## PROBLEM STATEMENT
Please render every line of the records below as a JSON list of strings, one string per line, leaving out blank lines.

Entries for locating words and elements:
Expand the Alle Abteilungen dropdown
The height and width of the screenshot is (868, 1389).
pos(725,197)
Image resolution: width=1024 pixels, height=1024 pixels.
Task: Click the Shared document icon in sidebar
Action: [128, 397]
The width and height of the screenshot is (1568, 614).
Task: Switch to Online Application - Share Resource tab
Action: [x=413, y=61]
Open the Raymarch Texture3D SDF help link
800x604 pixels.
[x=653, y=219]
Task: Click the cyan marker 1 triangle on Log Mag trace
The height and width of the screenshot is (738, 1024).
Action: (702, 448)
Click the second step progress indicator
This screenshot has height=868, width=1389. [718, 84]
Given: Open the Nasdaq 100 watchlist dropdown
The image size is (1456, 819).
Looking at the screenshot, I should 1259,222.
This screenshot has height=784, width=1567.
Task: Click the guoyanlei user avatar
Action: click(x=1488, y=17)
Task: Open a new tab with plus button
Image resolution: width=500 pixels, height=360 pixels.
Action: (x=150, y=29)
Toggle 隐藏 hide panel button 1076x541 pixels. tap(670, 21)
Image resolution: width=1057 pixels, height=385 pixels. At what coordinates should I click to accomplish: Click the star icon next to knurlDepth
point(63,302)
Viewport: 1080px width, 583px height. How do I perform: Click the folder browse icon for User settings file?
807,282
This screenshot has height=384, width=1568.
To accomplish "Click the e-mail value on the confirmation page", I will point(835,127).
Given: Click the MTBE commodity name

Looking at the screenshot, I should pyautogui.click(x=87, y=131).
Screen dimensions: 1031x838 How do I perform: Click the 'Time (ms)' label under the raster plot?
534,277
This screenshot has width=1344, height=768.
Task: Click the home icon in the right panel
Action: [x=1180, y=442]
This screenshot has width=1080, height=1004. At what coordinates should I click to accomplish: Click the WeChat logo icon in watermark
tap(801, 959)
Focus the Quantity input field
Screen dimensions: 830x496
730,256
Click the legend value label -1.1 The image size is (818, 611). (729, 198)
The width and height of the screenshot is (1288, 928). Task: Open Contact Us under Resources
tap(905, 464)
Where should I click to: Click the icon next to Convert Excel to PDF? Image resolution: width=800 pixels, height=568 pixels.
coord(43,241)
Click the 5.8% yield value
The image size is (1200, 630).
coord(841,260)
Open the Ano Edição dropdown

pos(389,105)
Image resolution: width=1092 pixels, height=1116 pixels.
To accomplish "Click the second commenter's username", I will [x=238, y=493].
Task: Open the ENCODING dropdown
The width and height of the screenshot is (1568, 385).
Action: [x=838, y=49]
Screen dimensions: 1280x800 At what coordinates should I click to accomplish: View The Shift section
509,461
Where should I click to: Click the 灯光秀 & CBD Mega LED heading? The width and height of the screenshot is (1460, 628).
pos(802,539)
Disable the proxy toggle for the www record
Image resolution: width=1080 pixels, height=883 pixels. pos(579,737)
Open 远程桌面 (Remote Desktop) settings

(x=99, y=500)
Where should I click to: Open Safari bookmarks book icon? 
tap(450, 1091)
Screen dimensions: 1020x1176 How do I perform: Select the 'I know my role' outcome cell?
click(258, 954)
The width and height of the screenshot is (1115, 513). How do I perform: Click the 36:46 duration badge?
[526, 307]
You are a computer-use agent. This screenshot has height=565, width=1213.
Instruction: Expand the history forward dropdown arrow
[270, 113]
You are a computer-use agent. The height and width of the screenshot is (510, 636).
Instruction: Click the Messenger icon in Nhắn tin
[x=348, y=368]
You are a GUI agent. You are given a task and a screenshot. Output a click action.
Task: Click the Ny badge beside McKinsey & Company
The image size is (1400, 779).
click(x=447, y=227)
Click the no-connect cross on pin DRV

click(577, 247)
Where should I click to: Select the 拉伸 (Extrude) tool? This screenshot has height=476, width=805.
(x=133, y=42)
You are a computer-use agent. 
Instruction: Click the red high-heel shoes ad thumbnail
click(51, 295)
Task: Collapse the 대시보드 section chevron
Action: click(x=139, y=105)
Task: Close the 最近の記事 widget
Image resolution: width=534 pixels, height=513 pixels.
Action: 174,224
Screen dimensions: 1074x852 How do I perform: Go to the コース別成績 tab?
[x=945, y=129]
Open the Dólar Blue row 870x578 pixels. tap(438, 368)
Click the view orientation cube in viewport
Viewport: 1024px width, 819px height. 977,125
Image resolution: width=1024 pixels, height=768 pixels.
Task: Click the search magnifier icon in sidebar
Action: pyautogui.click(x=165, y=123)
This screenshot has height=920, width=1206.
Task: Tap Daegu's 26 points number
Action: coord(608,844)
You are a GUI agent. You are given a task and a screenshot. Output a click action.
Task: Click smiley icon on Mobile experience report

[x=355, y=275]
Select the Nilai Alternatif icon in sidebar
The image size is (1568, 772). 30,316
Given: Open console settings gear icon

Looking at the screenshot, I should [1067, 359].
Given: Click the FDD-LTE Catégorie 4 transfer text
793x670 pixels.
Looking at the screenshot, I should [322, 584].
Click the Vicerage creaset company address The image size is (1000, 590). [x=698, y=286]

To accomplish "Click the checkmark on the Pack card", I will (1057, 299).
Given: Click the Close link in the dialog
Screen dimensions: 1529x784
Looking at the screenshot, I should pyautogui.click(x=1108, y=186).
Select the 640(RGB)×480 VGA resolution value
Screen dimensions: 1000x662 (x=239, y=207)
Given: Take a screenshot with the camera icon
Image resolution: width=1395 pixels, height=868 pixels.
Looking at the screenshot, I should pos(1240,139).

## REPLY
[
  "Expand the Alle Abteilungen dropdown",
  "The height and width of the screenshot is (868, 1389).",
  "pos(725,197)",
  "Image resolution: width=1024 pixels, height=1024 pixels.",
  "Task: Click the Shared document icon in sidebar",
  "Action: [128, 397]",
  "The width and height of the screenshot is (1568, 614).",
  "Task: Switch to Online Application - Share Resource tab",
  "Action: [x=413, y=61]",
  "Open the Raymarch Texture3D SDF help link",
  "800x604 pixels.",
  "[x=653, y=219]",
  "Task: Click the cyan marker 1 triangle on Log Mag trace",
  "The height and width of the screenshot is (738, 1024).",
  "Action: (702, 448)",
  "Click the second step progress indicator",
  "This screenshot has height=868, width=1389. [718, 84]",
  "Given: Open the Nasdaq 100 watchlist dropdown",
  "The image size is (1456, 819).",
  "Looking at the screenshot, I should 1259,222.",
  "This screenshot has height=784, width=1567.",
  "Task: Click the guoyanlei user avatar",
  "Action: click(x=1488, y=17)",
  "Task: Open a new tab with plus button",
  "Image resolution: width=500 pixels, height=360 pixels.",
  "Action: (x=150, y=29)",
  "Toggle 隐藏 hide panel button 1076x541 pixels. tap(670, 21)",
  "Image resolution: width=1057 pixels, height=385 pixels. At what coordinates should I click to accomplish: Click the star icon next to knurlDepth",
  "point(63,302)",
  "Viewport: 1080px width, 583px height. How do I perform: Click the folder browse icon for User settings file?",
  "807,282",
  "This screenshot has height=384, width=1568.",
  "To accomplish \"Click the e-mail value on the confirmation page\", I will point(835,127).",
  "Given: Click the MTBE commodity name",
  "Looking at the screenshot, I should pyautogui.click(x=87, y=131).",
  "Screen dimensions: 1031x838 How do I perform: Click the 'Time (ms)' label under the raster plot?",
  "534,277",
  "This screenshot has width=1344, height=768.",
  "Task: Click the home icon in the right panel",
  "Action: [x=1180, y=442]",
  "This screenshot has width=1080, height=1004. At what coordinates should I click to accomplish: Click the WeChat logo icon in watermark",
  "tap(801, 959)",
  "Focus the Quantity input field",
  "Screen dimensions: 830x496",
  "730,256",
  "Click the legend value label -1.1 The image size is (818, 611). (729, 198)",
  "The width and height of the screenshot is (1288, 928). Task: Open Contact Us under Resources",
  "tap(905, 464)",
  "Where should I click to: Click the icon next to Convert Excel to PDF? Image resolution: width=800 pixels, height=568 pixels.",
  "coord(43,241)",
  "Click the 5.8% yield value",
  "The image size is (1200, 630).",
  "coord(841,260)",
  "Open the Ano Edição dropdown",
  "pos(389,105)",
  "Image resolution: width=1092 pixels, height=1116 pixels.",
  "To accomplish \"Click the second commenter's username\", I will [x=238, y=493].",
  "Task: Open the ENCODING dropdown",
  "The width and height of the screenshot is (1568, 385).",
  "Action: [x=838, y=49]",
  "Screen dimensions: 1280x800 At what coordinates should I click to accomplish: View The Shift section",
  "509,461",
  "Where should I click to: Click the 灯光秀 & CBD Mega LED heading? The width and height of the screenshot is (1460, 628).",
  "pos(802,539)",
  "Disable the proxy toggle for the www record",
  "Image resolution: width=1080 pixels, height=883 pixels. pos(579,737)",
  "Open 远程桌面 (Remote Desktop) settings",
  "(x=99, y=500)",
  "Where should I click to: Open Safari bookmarks book icon? ",
  "tap(450, 1091)",
  "Screen dimensions: 1020x1176 How do I perform: Select the 'I know my role' outcome cell?",
  "click(258, 954)",
  "The width and height of the screenshot is (1115, 513). How do I perform: Click the 36:46 duration badge?",
  "[526, 307]",
  "You are a computer-use agent. This screenshot has height=565, width=1213.",
  "Instruction: Expand the history forward dropdown arrow",
  "[270, 113]",
  "You are a computer-use agent. The height and width of the screenshot is (510, 636).",
  "Instruction: Click the Messenger icon in Nhắn tin",
  "[x=348, y=368]",
  "You are a GUI agent. You are given a task and a screenshot. Output a click action.",
  "Task: Click the Ny badge beside McKinsey & Company",
  "The image size is (1400, 779).",
  "click(x=447, y=227)",
  "Click the no-connect cross on pin DRV",
  "click(577, 247)",
  "Where should I click to: Select the 拉伸 (Extrude) tool? This screenshot has height=476, width=805.",
  "(x=133, y=42)",
  "You are a computer-use agent. ",
  "Instruction: Click the red high-heel shoes ad thumbnail",
  "click(51, 295)",
  "Task: Collapse the 대시보드 section chevron",
  "Action: click(x=139, y=105)",
  "Task: Close the 最近の記事 widget",
  "Image resolution: width=534 pixels, height=513 pixels.",
  "Action: 174,224",
  "Screen dimensions: 1074x852 How do I perform: Go to the コース別成績 tab?",
  "[x=945, y=129]",
  "Open the Dólar Blue row 870x578 pixels. tap(438, 368)",
  "Click the view orientation cube in viewport",
  "Viewport: 1024px width, 819px height. 977,125",
  "Image resolution: width=1024 pixels, height=768 pixels.",
  "Task: Click the search magnifier icon in sidebar",
  "Action: pyautogui.click(x=165, y=123)",
  "This screenshot has height=920, width=1206.",
  "Task: Tap Daegu's 26 points number",
  "Action: coord(608,844)",
  "You are a GUI agent. You are given a task and a screenshot. Output a click action.",
  "Task: Click smiley icon on Mobile experience report",
  "[x=355, y=275]",
  "Select the Nilai Alternatif icon in sidebar",
  "The image size is (1568, 772). 30,316",
  "Given: Open console settings gear icon",
  "Looking at the screenshot, I should [1067, 359].",
  "Given: Click the FDD-LTE Catégorie 4 transfer text",
  "793x670 pixels.",
  "Looking at the screenshot, I should [322, 584].",
  "Click the Vicerage creaset company address The image size is (1000, 590). [x=698, y=286]",
  "To accomplish \"Click the checkmark on the Pack card\", I will (1057, 299).",
  "Given: Click the Close link in the dialog",
  "Screen dimensions: 1529x784",
  "Looking at the screenshot, I should pyautogui.click(x=1108, y=186).",
  "Select the 640(RGB)×480 VGA resolution value",
  "Screen dimensions: 1000x662 (x=239, y=207)",
  "Given: Take a screenshot with the camera icon",
  "Image resolution: width=1395 pixels, height=868 pixels.",
  "Looking at the screenshot, I should pos(1240,139)."
]